* _Exercise requirements_
Print everything from "Monday, July 03, 2006" down to "post and picture." in the advertising blog excerpt below, word for word.

* _Provided text_
++++

History needs to kick us in the butt.
Monday, July 03, 2006
Target Audience: Crazy People
Friday, June 30, 2006
Coudal Partners

"Copy Goes Here" is a short film created for no good reason, serving no perceivable purpose, there's no morality play in the subtext. It's just useless and wonderful. This is the kind of weirdness one can expect when creative and energetic people are allowed to play in their spare time rather than look busy.
They got a nifty little absurd film that says really nice things about the corporate culture at Coudal Partners . They take risks, and there are people who won't like them for it. But they've given other people reason to like them quite a lot.
Great alternatives in brand development.
$50 for the first person who deciphers a link between post and picture.
Sex and violence? Not all that useful a tool after all.

Cognitive Daily is one of life's sweet pleasures. It's like a themepark for the eclectic mind.
The brain is an interesting place to explore, one full of surprising revelations. Turns out, ads appearing in programming heavy on heaving bosoms and murder and mayhem don't perform as well as when appearing in more wholesome fare.
This ought to have huge implications for agencies, their clients and media buying decisions. We all love our sex and, well, sex. Some like violence--whatever--between consenting adults in the privacy of their own planet--just don't let me see it. I have tender sensibilities.
One thing is for sure, if anyone's agency is buying ads on those prurient dating shows, or during gore and guts shoot-em-ups, or the likes of Jerry Springer, it might be a good time to look for a new agency.
Here's the story:
[Published in the prestigious journal Psychological Science] . . . Bushman studied 336 adults in central Iowa by showing them violent, sexy, or neutral TV programming (some of the programs included 24 and Cops [violent], Sex in the City and Will and Grace [sexy], and America's Funniest Animals and Trading Spaces [neutral]). Each program contained the same 12 commercials. The commercials were chosen from a selection of products that were relatively unfamiliar to the study group: "Senokot Natural Vegetable Laxative," "Nutra Nails," and so on.
[snip]
Is that the sound of the world becoming less seduced by titilation? Naw. That was my stomach. Time for lunch.
Bushman sees some refreshing consequences if advertisers catch on to the failure of titilation and savagery:
. . . if advertisers would refuse to buy advertising on shows with sexual/violent content, they could help their own bottom lines because the ads on these shows don't sell as well. Society would be helped because violent/sexy shows would soon be removed from the air due to financial insolvency -- and violent programming is associated with aggressive behavior while sexually explicit shows can lead to anti-social sexual attitudes.If this kind of programming is neutralized as a viable commercial vehicles, sex and violence might just return to their natural place in the human experience.
Thursday, June 29, 2006
Wednesday, June 28, 2006
Tuesday, June 27, 2006
MMODERNISTA! Gets Cadillac: Pearls Before Swine?
After decades with Leo Burnett, GM is taking its Cadillac account to a brash upstart in Boston, the five-year-old ad agency, MODERNISTA!
Make no mistake about it. MODERNISTA! is not your father's ad agency. They seem painfully polished, and are as avant garde as can be and still touch filthy lucre.

++++

* _Information supplied_
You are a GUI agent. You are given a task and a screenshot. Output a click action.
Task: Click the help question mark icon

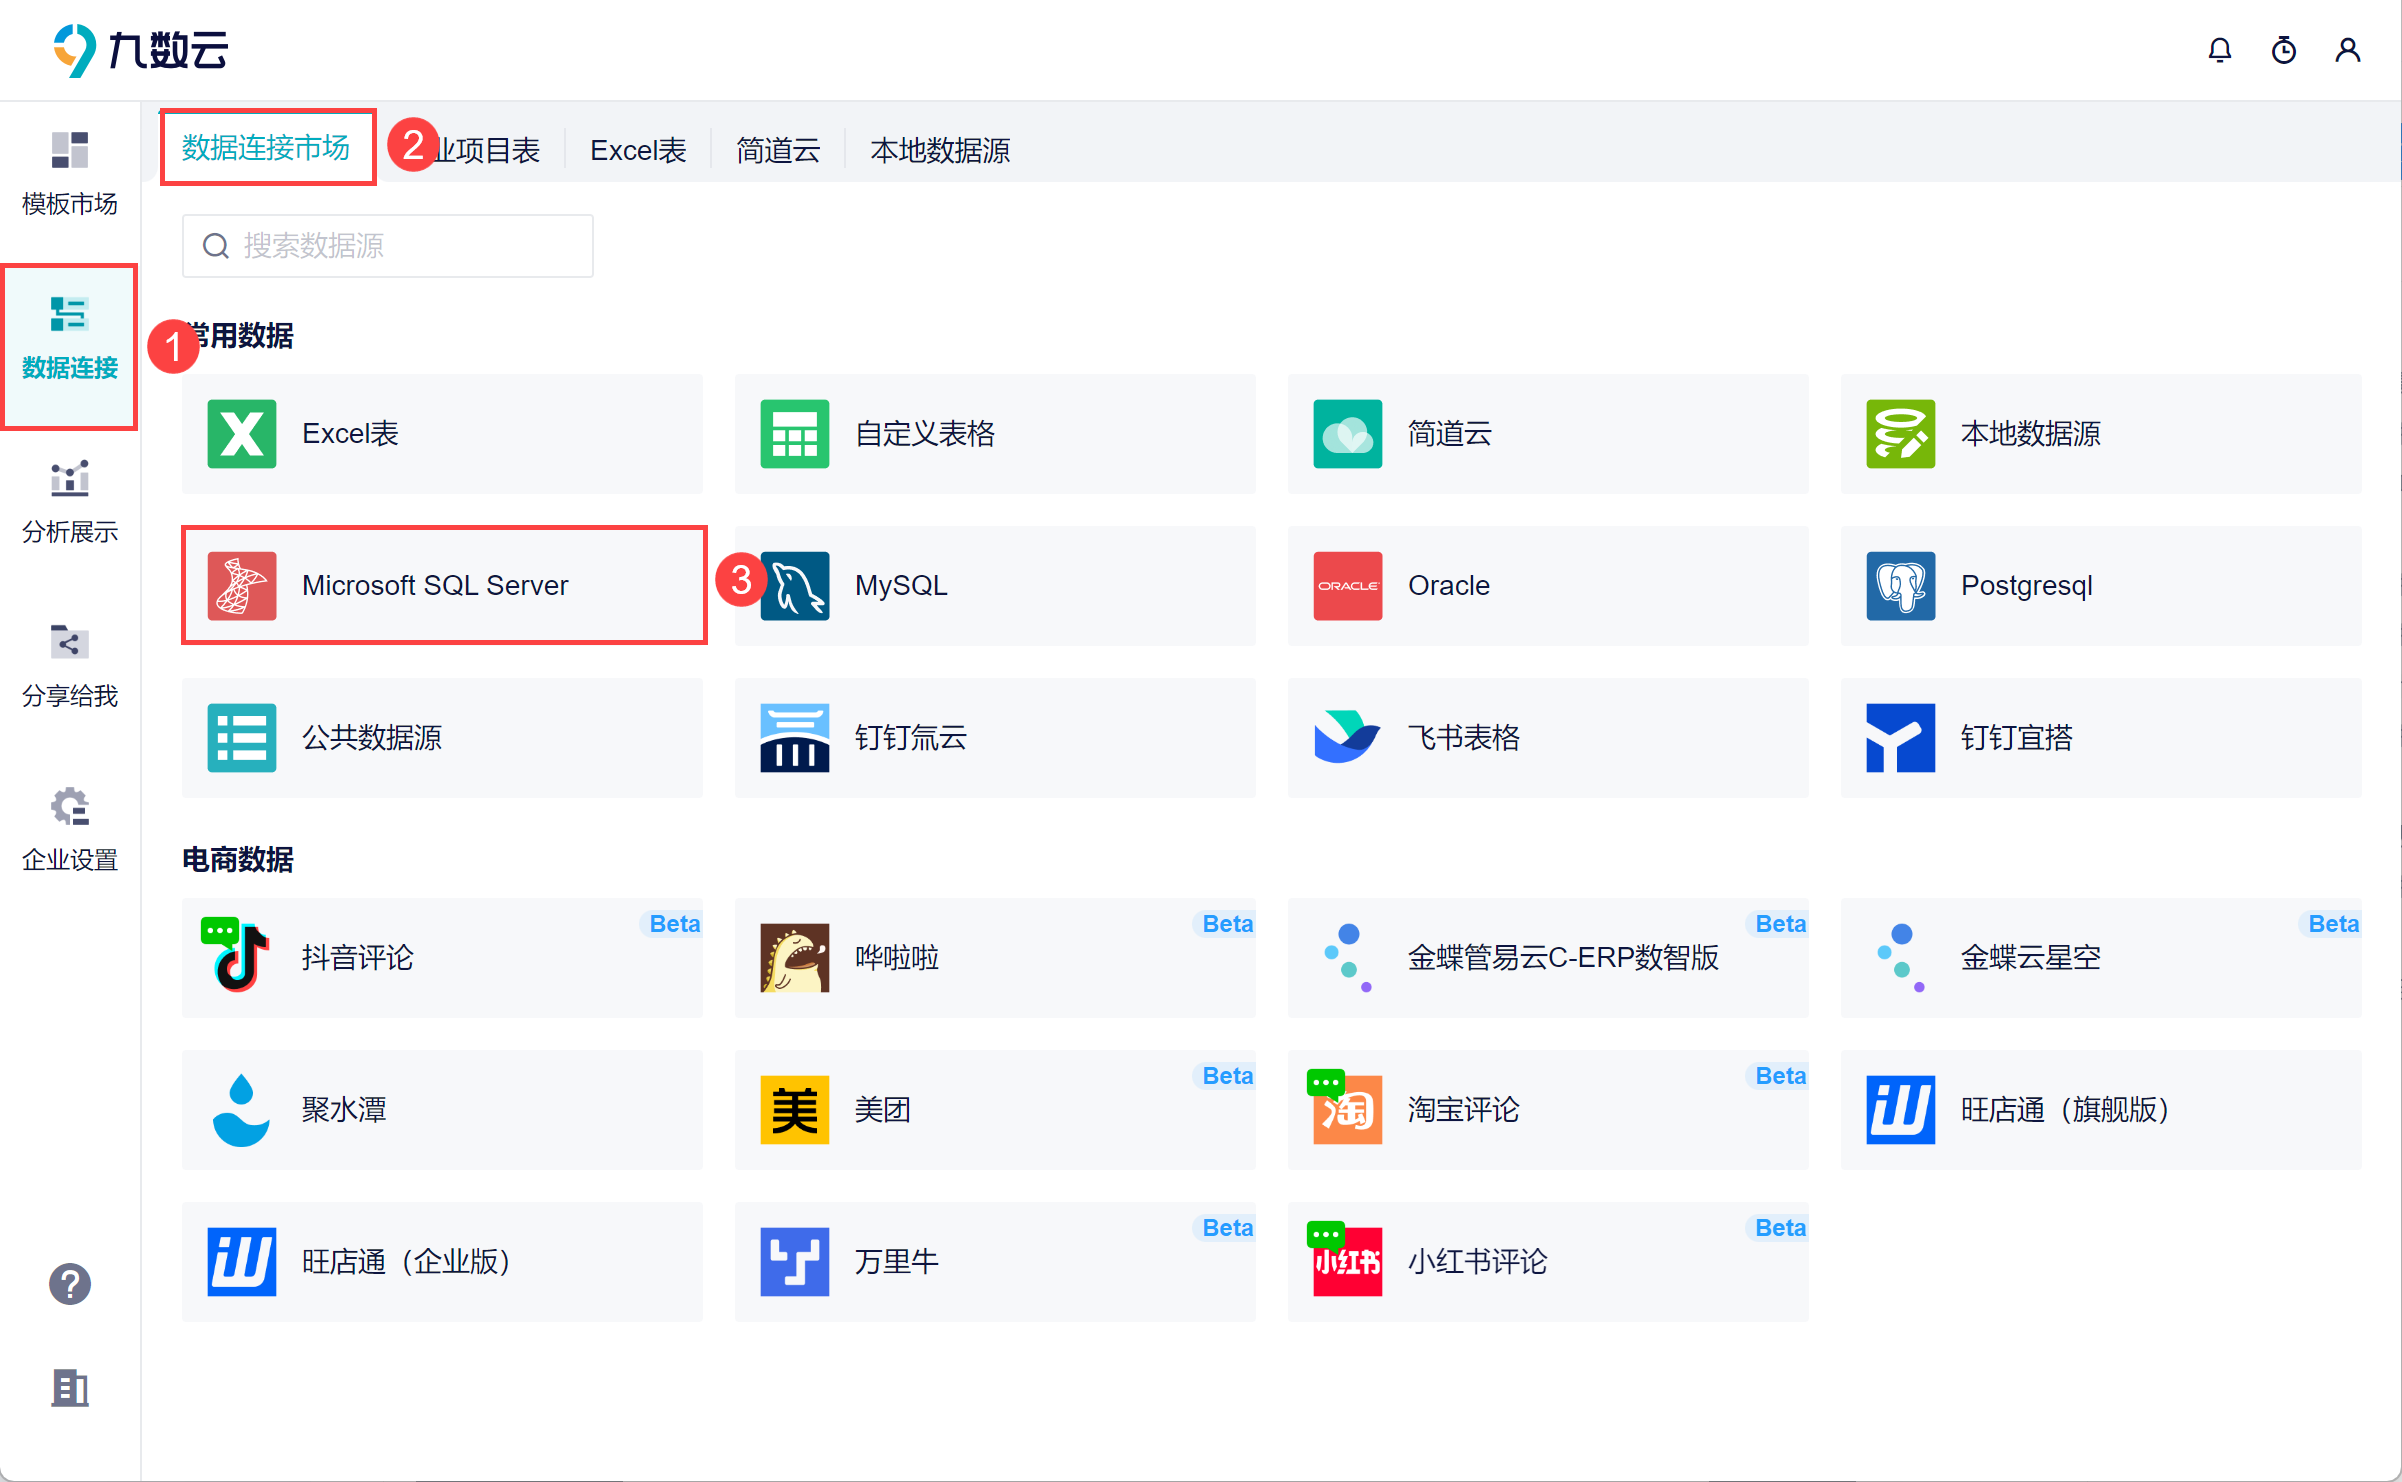click(69, 1284)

++++

* _Completed task_
Monday, July 03, 2006
Target Audience: Crazy People
Friday, June 30, 2006
Coudal Partners

"Copy Goes Here" is a short film created for no good reason, serving no perceivable purpose, there's no morality play in the subtext. It's just useless and wonderful. This is the kind of weirdness one can expect when creative and energetic people are allowed to play in their spare time rather than look busy.
They got a nifty little absurd film that says really nice things about the corporate culture at Coudal Partners . They take risks, and there are people who won't like them for it. But they've given other people reason to like them quite a lot.
Great alternatives in brand development.
$50 for the first person who deciphers a link between post and picture.